Work request |
Each record is to be copied exactly as written.

Supplied material Block Start

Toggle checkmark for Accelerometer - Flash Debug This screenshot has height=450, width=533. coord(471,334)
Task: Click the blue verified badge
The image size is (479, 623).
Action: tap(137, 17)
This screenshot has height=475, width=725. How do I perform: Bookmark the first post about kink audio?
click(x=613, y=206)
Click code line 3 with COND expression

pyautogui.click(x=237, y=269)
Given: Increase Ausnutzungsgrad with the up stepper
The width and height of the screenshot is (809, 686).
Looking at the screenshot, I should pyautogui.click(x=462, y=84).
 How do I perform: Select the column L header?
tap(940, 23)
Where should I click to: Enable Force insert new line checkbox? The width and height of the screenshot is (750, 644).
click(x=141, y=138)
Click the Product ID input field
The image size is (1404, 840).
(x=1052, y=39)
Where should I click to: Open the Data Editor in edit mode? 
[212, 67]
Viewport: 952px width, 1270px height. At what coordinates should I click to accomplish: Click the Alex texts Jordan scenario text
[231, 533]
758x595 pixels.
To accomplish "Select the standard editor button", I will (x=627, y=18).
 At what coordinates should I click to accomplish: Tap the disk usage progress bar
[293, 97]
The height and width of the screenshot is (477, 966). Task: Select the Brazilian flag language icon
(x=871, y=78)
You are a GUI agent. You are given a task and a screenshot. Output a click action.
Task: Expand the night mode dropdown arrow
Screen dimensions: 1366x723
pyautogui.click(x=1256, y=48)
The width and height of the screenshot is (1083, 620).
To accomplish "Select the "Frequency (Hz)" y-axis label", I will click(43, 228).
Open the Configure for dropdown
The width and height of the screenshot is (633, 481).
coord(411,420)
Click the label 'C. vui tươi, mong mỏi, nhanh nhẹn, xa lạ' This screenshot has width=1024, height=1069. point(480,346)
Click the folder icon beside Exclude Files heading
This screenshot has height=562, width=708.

Supplied material Block End

Reply |
Toggle checkmark for Accelerometer - Flash Debug This screenshot has height=450, width=533. coord(471,334)
Task: Click the blue verified badge
The image size is (479, 623).
Action: tap(137, 17)
This screenshot has height=475, width=725. How do I perform: Bookmark the first post about kink audio?
click(x=613, y=206)
Click code line 3 with COND expression

pyautogui.click(x=237, y=269)
Given: Increase Ausnutzungsgrad with the up stepper
The width and height of the screenshot is (809, 686).
Looking at the screenshot, I should pyautogui.click(x=462, y=84).
 How do I perform: Select the column L header?
tap(940, 23)
Where should I click to: Enable Force insert new line checkbox? The width and height of the screenshot is (750, 644).
click(x=141, y=138)
Click the Product ID input field
The image size is (1404, 840).
(x=1052, y=39)
Where should I click to: Open the Data Editor in edit mode? 
[212, 67]
Viewport: 952px width, 1270px height. At what coordinates should I click to accomplish: Click the Alex texts Jordan scenario text
[231, 533]
758x595 pixels.
To accomplish "Select the standard editor button", I will (x=627, y=18).
 At what coordinates should I click to accomplish: Tap the disk usage progress bar
[293, 97]
The height and width of the screenshot is (477, 966). Task: Select the Brazilian flag language icon
(x=871, y=78)
You are a GUI agent. You are given a task and a screenshot. Output a click action.
Task: Expand the night mode dropdown arrow
Screen dimensions: 1366x723
pyautogui.click(x=1256, y=48)
The width and height of the screenshot is (1083, 620).
To accomplish "Select the "Frequency (Hz)" y-axis label", I will click(43, 228).
Open the Configure for dropdown
The width and height of the screenshot is (633, 481).
coord(411,420)
Click the label 'C. vui tươi, mong mỏi, nhanh nhẹn, xa lạ' This screenshot has width=1024, height=1069. point(480,346)
Click the folder icon beside Exclude Files heading
This screenshot has height=562, width=708.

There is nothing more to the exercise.